> **Extract provided**
● ● ● ● ● ● ●

“Our wretched species is so made that those who walk on the well-trodden path always throw stones at those who are showing a new road.”

-Voltaire

Today I want to give you just a quick look ahead at a fascinating topic we’ll delve more deeply throughout the next week…

I find it hard to fathom the many life-changing innovations that have occurred in my lifetime. As I look back, there is a definite theme to the introduction of these advances: lasting innovation is rarely embraced on the first try.

One of the earliest innovations that I can remember happened when I was a young boy and color TV became prevalent.

It took more than a dozen years (from the first color broadcast of the Rose Parade in 1954 until the mid-1960s) for color to be widely accepted, and 18 years from that first broadcast for the sale of color TVs to outpace black-and-white sets.

By the time I was in college, the first IBM/Microsoft OS personal computers were introduced. Again, it took more than 10 years for sales to move into the home in significant numbers, and that was thanks to the new widespread availability of Internet access.

I could list more – cell phones, HD TV, etc. For each of them, even in this age of rapid technological advancement, it has taken at least a decade to move from first commercial use to widespread use.

This brings us to transactional technology. Credit cards were the last widespread innovation in commerce transactions. They were a rarity until the 1970s (with the original bank card, or “open-loop” card, introduced in 1966 as the BankAmericard).

Thinking back on this, I watch all of the Sturm und Drang over Bitcoin with great amusement – and interest. I’m not a Bitcoin fanboy, nor do I believe it is a worthless endeavor.

After doing a good deal of research on Bitcoin, here’s where I’ve landed: Whether it flops or becomes a household name, I see Bitcoin as a necessary and ultimately useful step in the innovation cycle.

But in order to profit from it, you have to understand what it is and where it’s headed…

Even though there are many other “coins” out there, Bitcoin is by far the largest. So for this primer, I’ll talk about the basics of Bitcoin and its protocol, leaving the distinctions from other coins for a later article.

(As a readability note – the current capitalization protocol for Bitcoin is to capitalize the “B” when talking about Bitcoin as a protocol and to use a small “b” when it’s referenced as a currency.)

A Bit of Clarity on What Bitcoin Is (and Isn’t)

Since there is a lot of misunderstanding about what Bitcoin is, I’d like to take a shot at making a very brief primer on the key aspects of this phenomenon as I understand them. Please bear in mind these are the important aspects from my viewpoint. I believe these to be the most important things about Bitcoin:

  • Bitcoin is known by many synonyms: digital currency, virtual currency, cybercurrency – and you can replace the word “currency” with “cash” (more on whether Bitcoin qualifies as a “currency” a little later in the series).
  • It was designed as a low-cost way to exchange money using the Internet.
  • At the simplest level, Bitcoin is merely a universally shared ledger of who owns how many.
  • This central ledger is kept by every computer on the Bitcoin open-source peer-to-peer network and is tracked chronologically and permanently by a public record called the blockchain.
  • Add some very sophisticated algorithm-based security and Bitcoin is basically just a secure way for a group of connected computers to maintain a ledger.
  • This form of fiat currency is not regulated by any central bank.
  • The peer-to-peer network is run by a complex process known as mining, where computers are run on the peer-to-peer network to maintain the security of transactions and the validity of the ledger. Miners are paid in bitcoins according to an algorithm that decreases the payment as more bitcoins are added to the system.

● ● ● ● ● ● ●

> **Data excerpt**
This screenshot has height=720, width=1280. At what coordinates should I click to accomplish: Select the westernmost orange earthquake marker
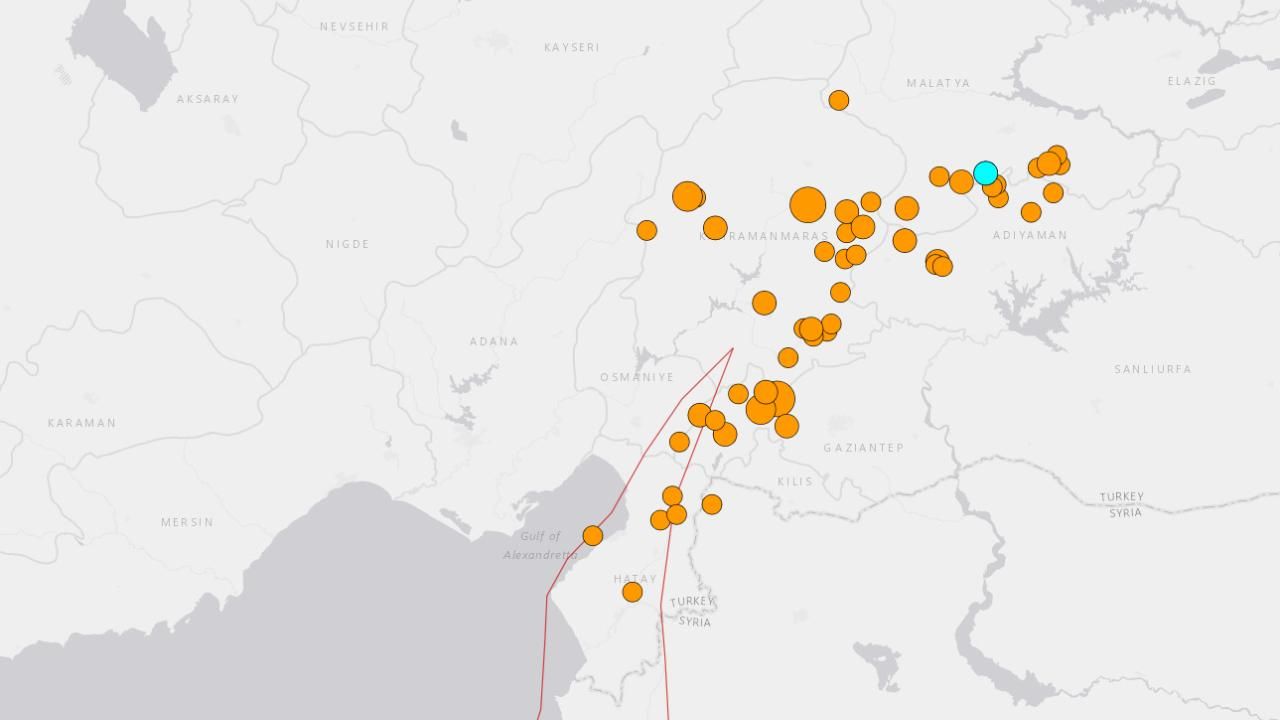tap(593, 536)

● ● ● ● ● ● ●

> **Challenge A**
Change "primer" to "overview" in the Bitcoin article, starting at "But in order" and ending at "as a currency.)", and write out that stretch.
> **Challenge B**
Keep the Bitcoin article going past its final line.

> **Task answer A**
But in order to profit from it, you have to understand what it is and where it’s headed…

Even though there are many other “coins” out there, Bitcoin is by far the largest. So for this overview, I’ll talk about the basics of Bitcoin and its protocol, leaving the distinctions from other coins for a later article.

(As a readability note – the current capitalization protocol for Bitcoin is to capitalize the “B” when talking about Bitcoin as a protocol and to use a small “b” when it’s referenced as a currency.)

> **Task answer B**
  • Inside this system, anyone may transfer bitcoins to anyone else.
  • The transactions are completely transparent, but the privacy (identity) of the people on both ends of the transaction can be maintained simply through pseudonyms.
  • Bitcoin users have digital wallets that contain their bitcoins and their private keys. This part of the cryptography is sophisticated enough that hackers cannot guess private keys. The combination of the private key and your bitcoin holdings inside your wallet make a cryptographic signature that is unique, secure, and allows the network miners to verify transactions.
  • There is no third party to a transaction – only a peer network that verifies and records each transaction. So there are currently no (or at least very low) transaction costs.
  • The ultimate number of bitcoins is capped (as is the rate of additional bitcoins added leading up to the ultimate cap) – so theoretically, they can’t be deflated by more units being added to the system.
  • Bitcoin exchanges have developed to trade bitcoins for traditional currency (dollars, euros, etc.).

If you want to know the basics of the security algorithms and all the (admittedly pretty cool, as well as integral to the existence of the concept) stuff that is under the Bitcoin hood, feel free dig into the original whitepaper at Bitcoin.org.

But much like the billion-plus people in the world who drive cars without knowing how an internal combustion engine works, we’ll stay at the application level of the digital currency as we look to see its usefulness and what role it is playing in a bigger trend.

A Juicily Divisive Topic

Bitcoin is, quite frankly, a “bit” confusing. I’ve basically run into three types of people when I talk about it:

  • The big supporters. There are a few handfuls of these folks out there. They either love the peer-to-peer concept, the code, the math and algorithms, or are philosophically aligned with a decentralized currency.
  • There are the big detractors – mostly the people Voltaire was talking about in the opening quote who are guarding the status quo, or those who like to throw rocks at any innovative idea.
  • By far the biggest group is the “we don’t know and we don’t care” group. This is the same group that could care less about cell phones in the early 1990s because “who needs one of those?” or those who thought HD TVs were for the wealthy few in the early 2000s.

Clearly, you can tell from these thoughts that I think that digital currency is going to stay with us in some way, shape, or form. And more than that, I believe it will be the future of commerce and transactional activities of the future.

My best guess is that Bitcoin won’t be the ultimate winner, but much like VHS (and Betamax) technology paved the way for today’s DVRs, it is an important step along the way.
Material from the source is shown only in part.